▸ Provided entries
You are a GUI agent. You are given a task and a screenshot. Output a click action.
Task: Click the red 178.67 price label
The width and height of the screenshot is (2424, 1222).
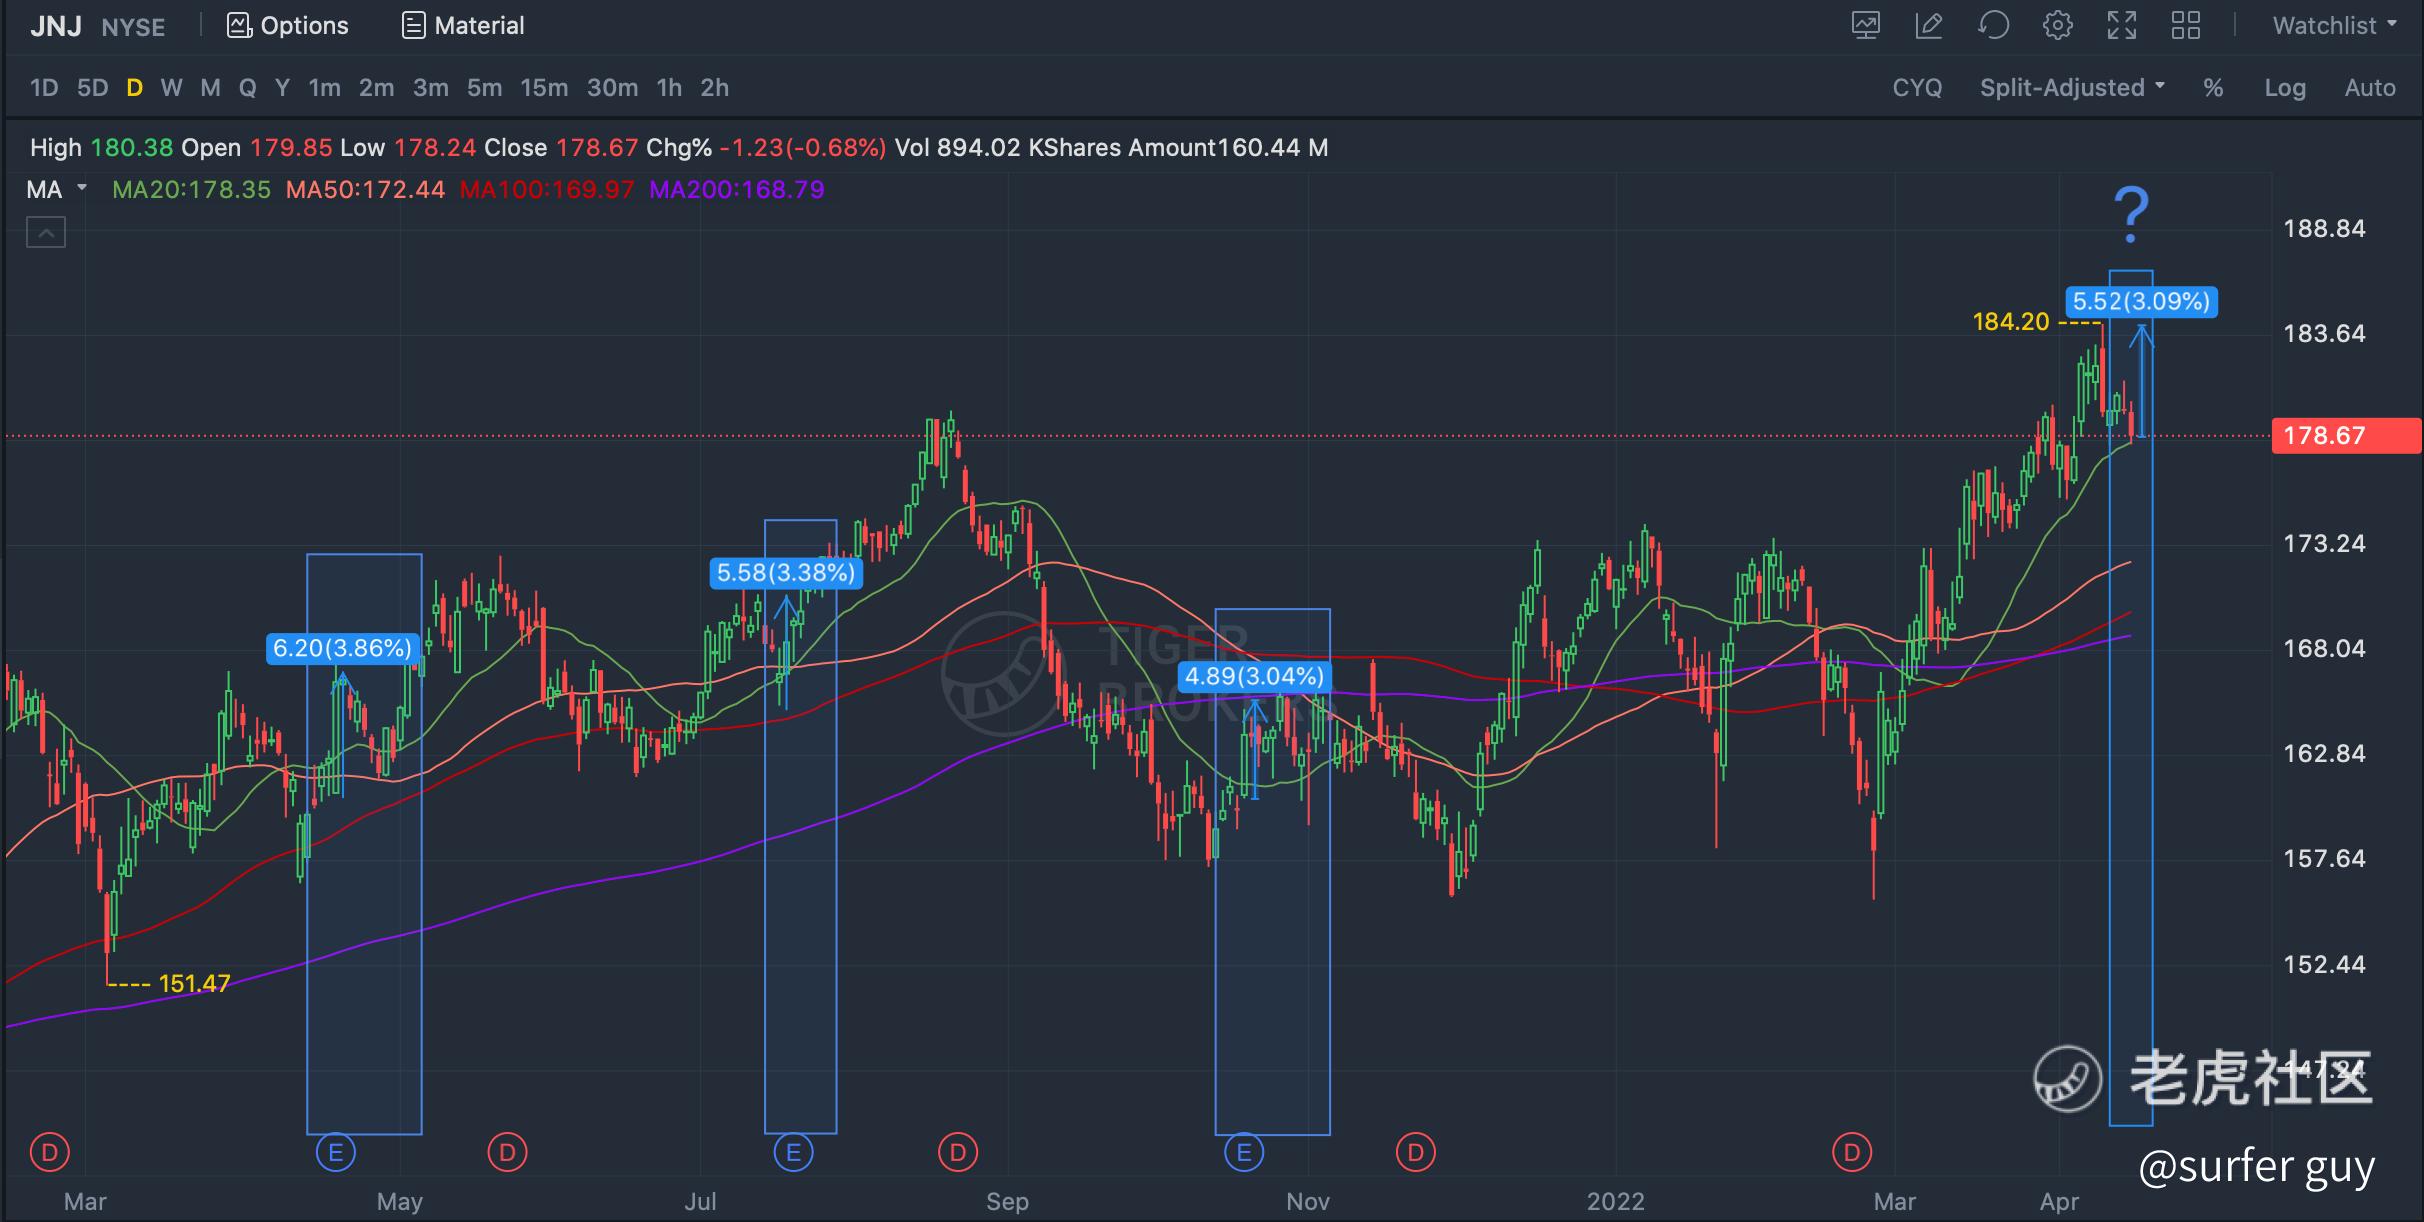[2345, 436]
* * *
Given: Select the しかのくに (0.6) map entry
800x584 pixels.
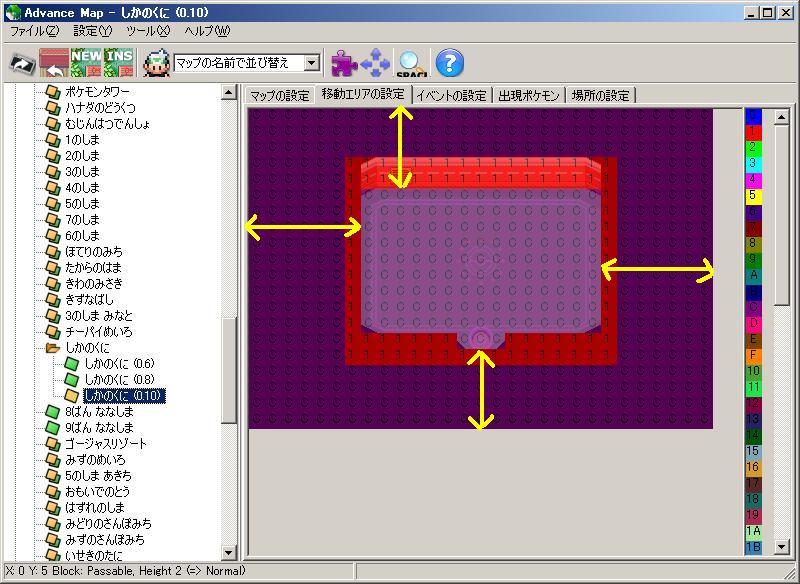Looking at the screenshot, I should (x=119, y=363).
==
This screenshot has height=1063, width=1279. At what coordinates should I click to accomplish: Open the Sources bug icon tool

▸ Problem statement
Output the records from the line with "You are a GUI" up to and including the line with "[2345, 436]" as a two-column CSV with the columns instruction and response, one row per record, placing each record's text and its answer in a single quoted field apiece and replacing line breaks with spaces. Omit the pictures.

▸ Solved problem
instruction,response
"You are a GUI agent. You are given a task and a screenshot. Output a click action. Task: Click the red 178.67 price label The width and height of the screenshot is (2424, 1222).","[2345, 436]"